I've been at this wildlife photography gig for thirty years and even with that, each and every day I learn something new about my craft (which joyfully means I don't know everything). This is key if you don't want to fall victim to the Darwin Theory of Photography, "evolve or perish." To get to the point where I could get skunked on the hillside, thirty years had been put into the craft. Practice wasn't needed to get skunked, but rather to learn that being skunked is part of the craft. The learned craft is what you fall back on when you do succeed and the chicks are there and for a moment Mother Nature let's you peek inside her very mysterious world.

It's really quite simple, this mastering of photography. There's only one unspoken secret in this quest. It takes time! You've gotta put in your time and learn from your mistakes as much as your successes and always, always look for the silver lining. There are days you're going to walk those three miles up and down hills only to get skunked. There are going to be those days when you fall out of bed and the image smacks you right in the face. In between is an incredible journey that if you only take a deep breath, smell the roses and every other bad clich© about enjoying life, time will make your photography as meaningful and as powerful as you want it to be.

Two years ago, every time I came up to a landscape photo opp, my mind would race and inside the word HELP would be screamed. "Where's the subject, how do I compose it, folks are watching me for inspiration and the best I can do right now is a joke." HELP! Then, just as it was for me and flash twenty years ago, the switch was turned on so for the last couple of years, making the decent to spectacular landscape photo requires no real thought on my part other than how I want to finish it in post. All the pieces of the puzzle have fallen into place. They just happen, life's experiences have finally taken over.

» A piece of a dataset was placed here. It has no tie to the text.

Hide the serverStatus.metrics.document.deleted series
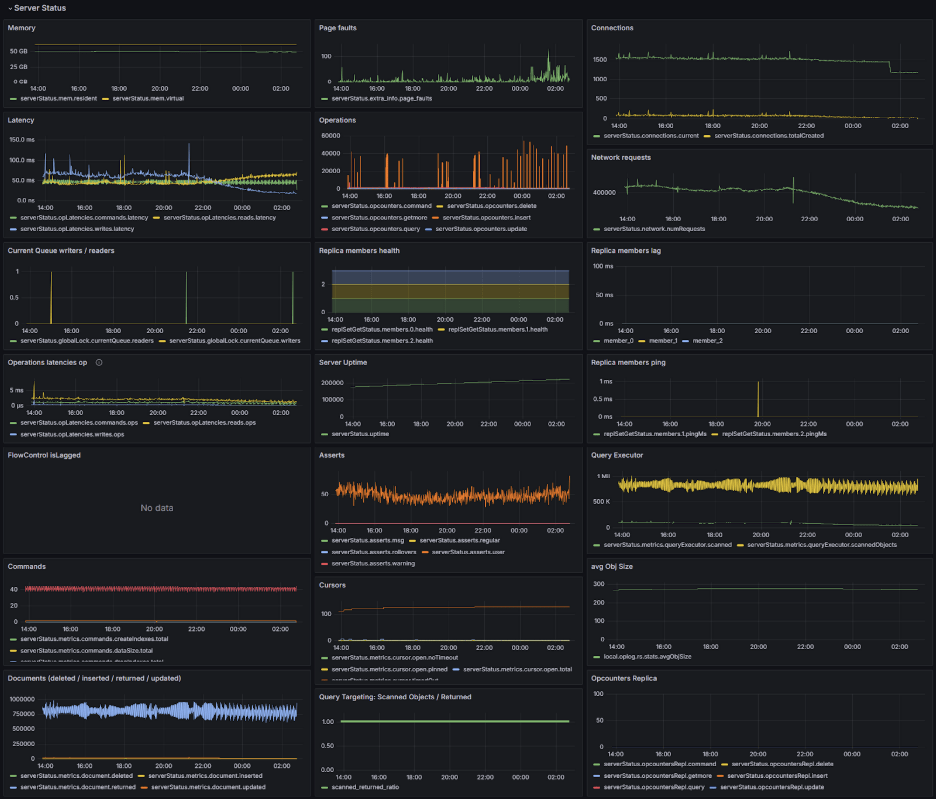Screen dimensions: 936x800 click(x=73, y=775)
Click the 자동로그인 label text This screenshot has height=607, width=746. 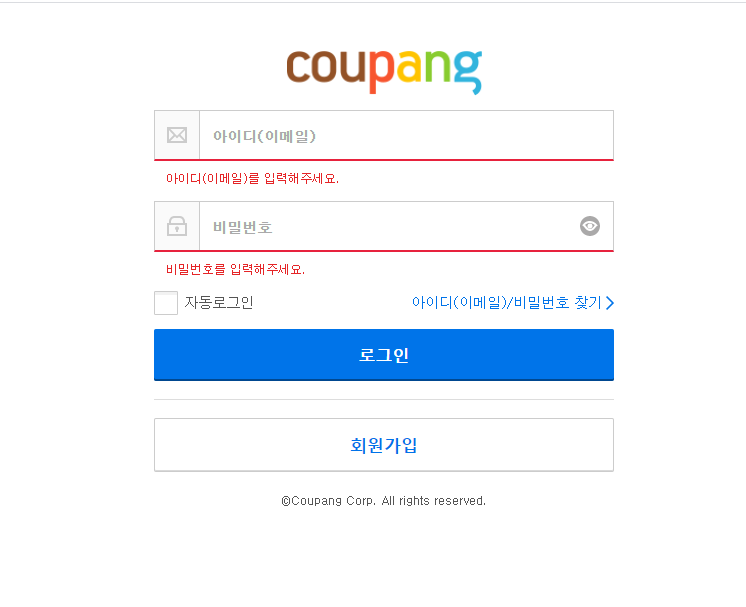coord(219,303)
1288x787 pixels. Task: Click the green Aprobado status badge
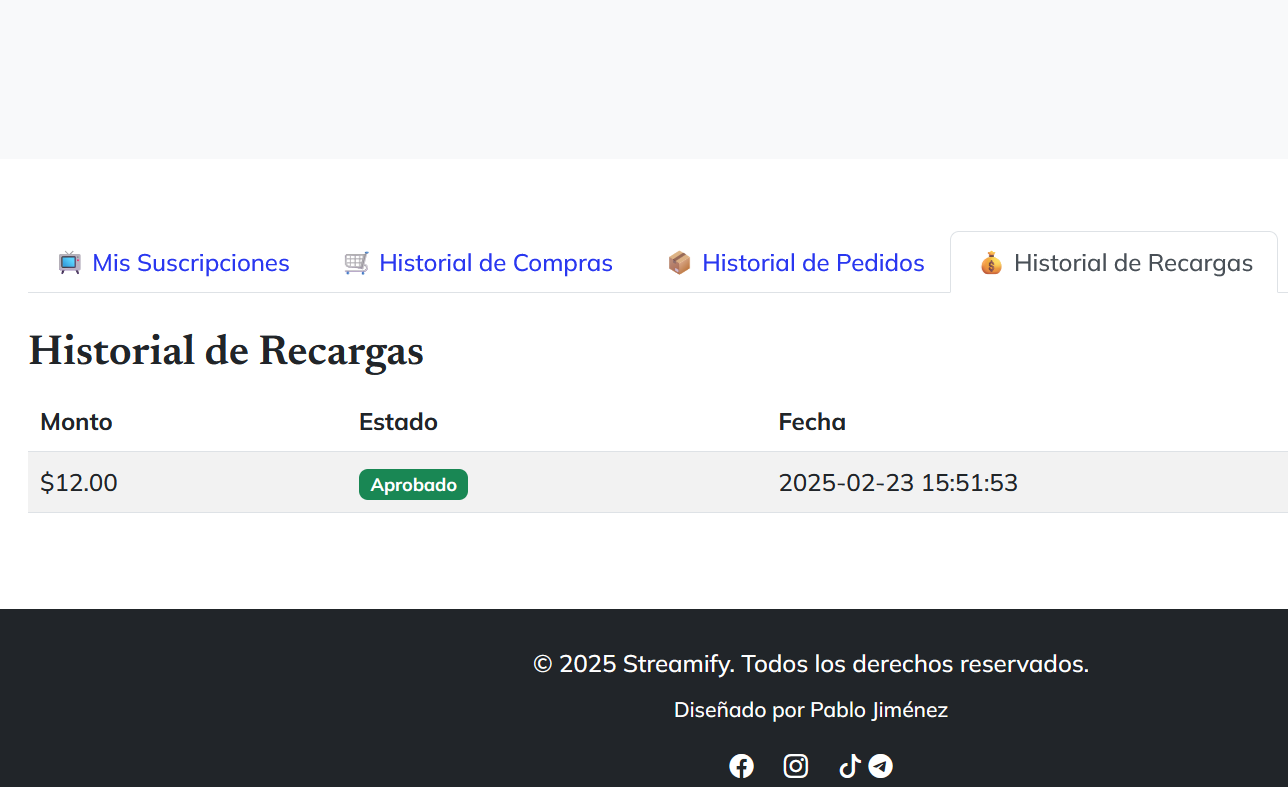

This, my friends is what's waiting for you and your photography! I know this for a fact. Playing is the heartbeat of passion. If your passion is photography, any kind of photography, play until you're exhausted because with time, and time is the most important ingredient (not f/stop or Photoshop plug-in), you WILL experience the same joys, same rewards, same quality images that get me up at 02:20 and walk three miles only to be skunked. The same love that you'll get up again the next day at the same time to walk the same distance to see if this day, you'll win. Great photography is a lifetime in the making!